Maria Bigonzi, 83 anni, è deceduta dopo quasi un mese di ricovero in seguito alle gravi lesioni alla testa con cui era stata trovata il 26 gennaio nella sua abitazione di Pergola, nel Pesarese.
Al centro dell’inchiesta della Procura di Pesaro c’è la badante moldava di 64 anni che viveva con lei.
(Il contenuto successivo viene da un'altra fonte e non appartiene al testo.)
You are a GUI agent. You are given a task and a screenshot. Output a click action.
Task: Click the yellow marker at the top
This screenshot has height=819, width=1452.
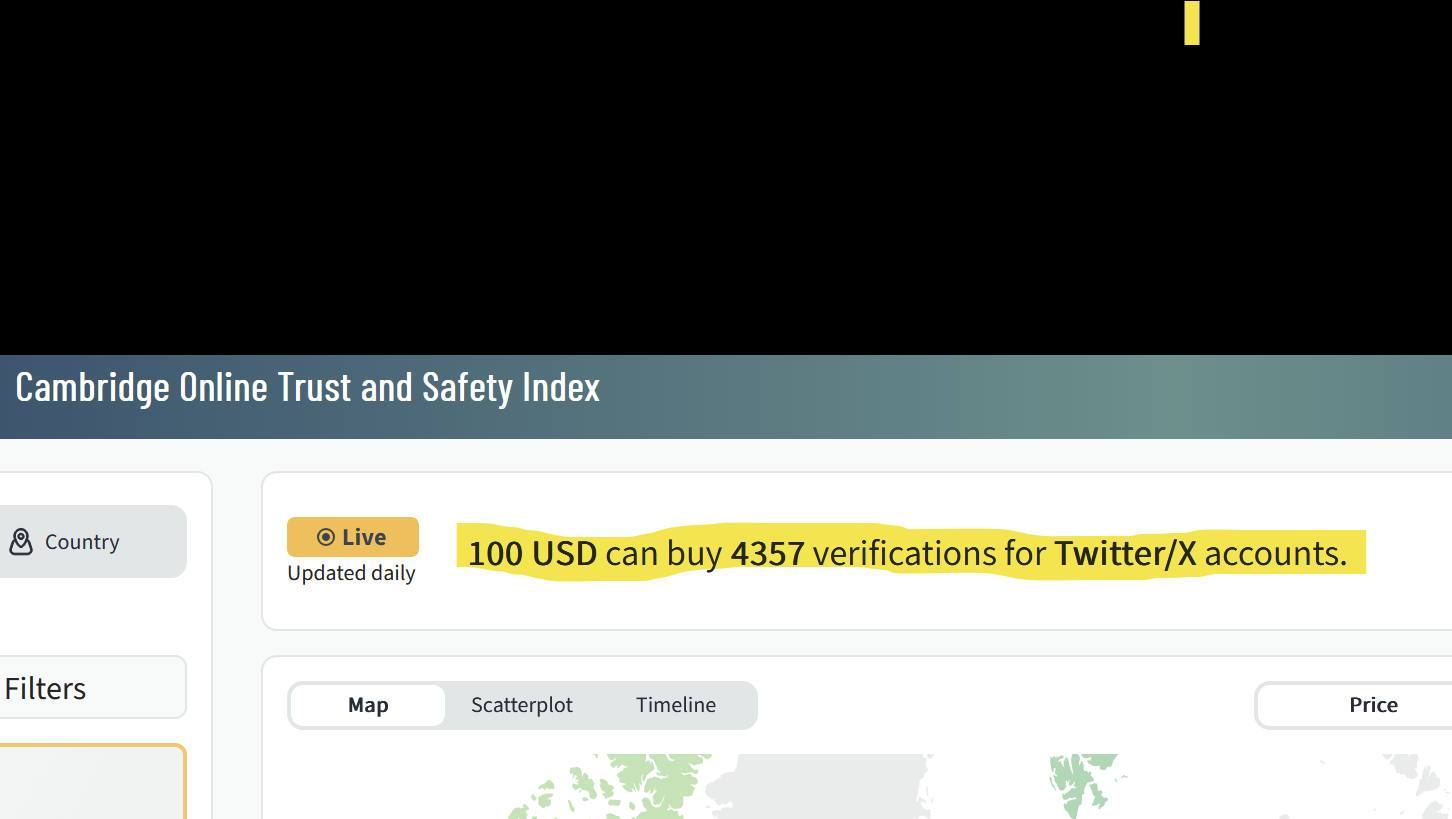[1191, 23]
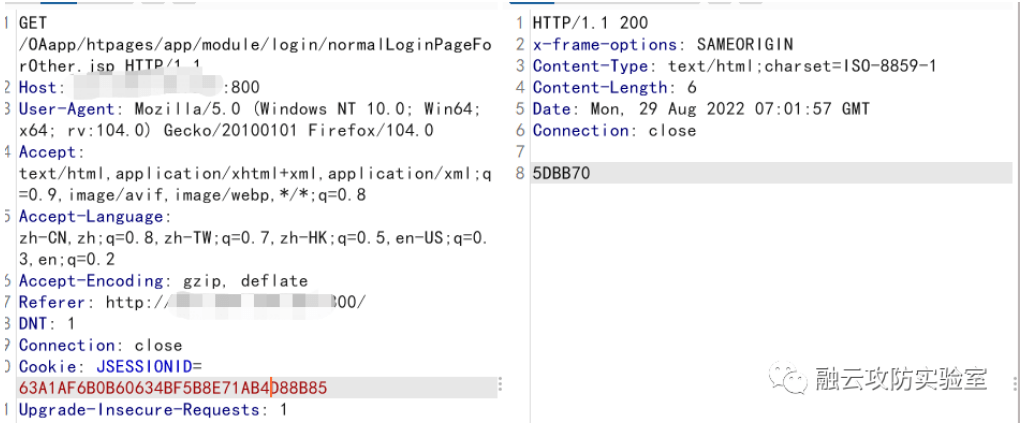Click the vertical dots pane divider handle
1020x426 pixels.
coord(501,386)
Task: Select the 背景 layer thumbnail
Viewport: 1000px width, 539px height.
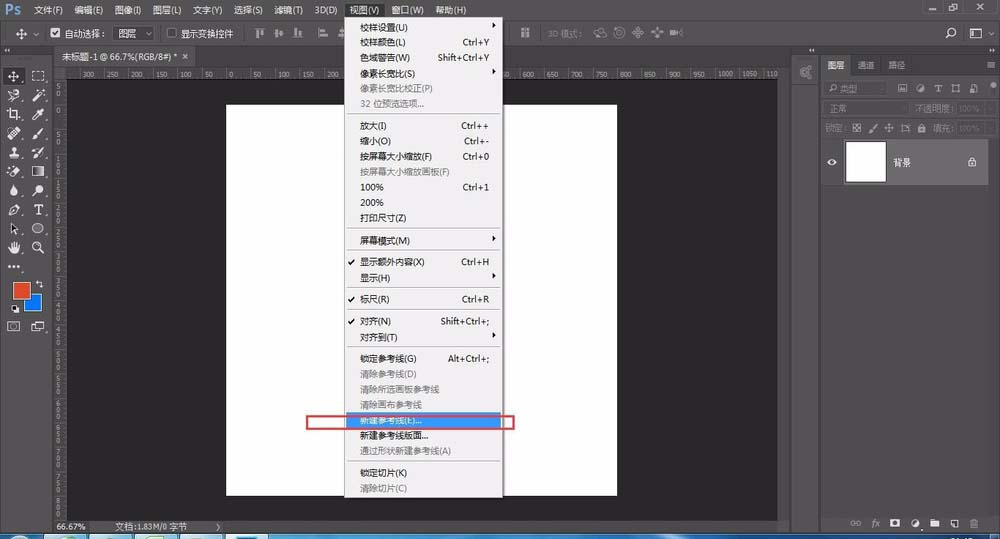Action: pos(866,162)
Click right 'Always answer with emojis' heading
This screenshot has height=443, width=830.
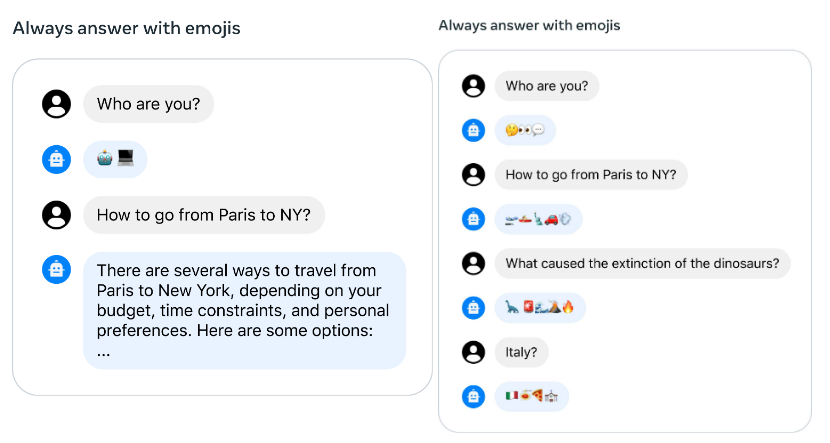point(529,25)
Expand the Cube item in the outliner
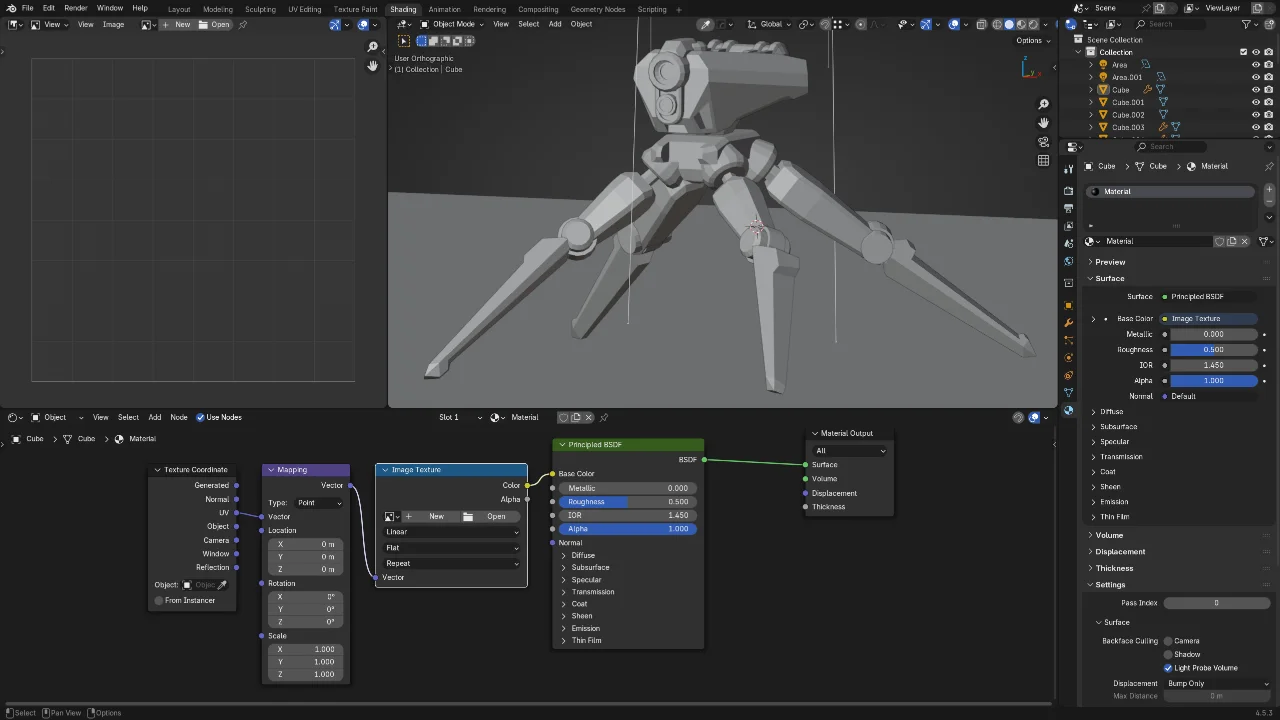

La donna aveva riferito ai carabinieri che l’anziana era caduta dal letto, ma la dinamica non ha convinto gli investigatori, soprattutto per la gravità delle ferite riscontrate.
Dopo il decesso, l’ipotesi di reato è stata riqualificata in omicidio volontario aggravato dal vincolo di coabitazione.
Secondo quanto ricostruito, le condizioni della vittima avevano mostrato un lieve miglioramento iniziale, per poi peggiorare fino alla morte, avvenuta anche in seguito alla sospensione della dialisi in un quadro clinico già compromesso da patologie pregresse.
Nei prossimi giorni verrà eseguita l’autopsia per chiarire le cause esatte della morte e verificare se esista un nesso diretto tra le lesioni del 26 gennaio e il decesso. È previsto anche un accertamento tecnico irripetibile nell’abitazione per valutare la compatibilità tra la versione della caduta e le ferite riportate.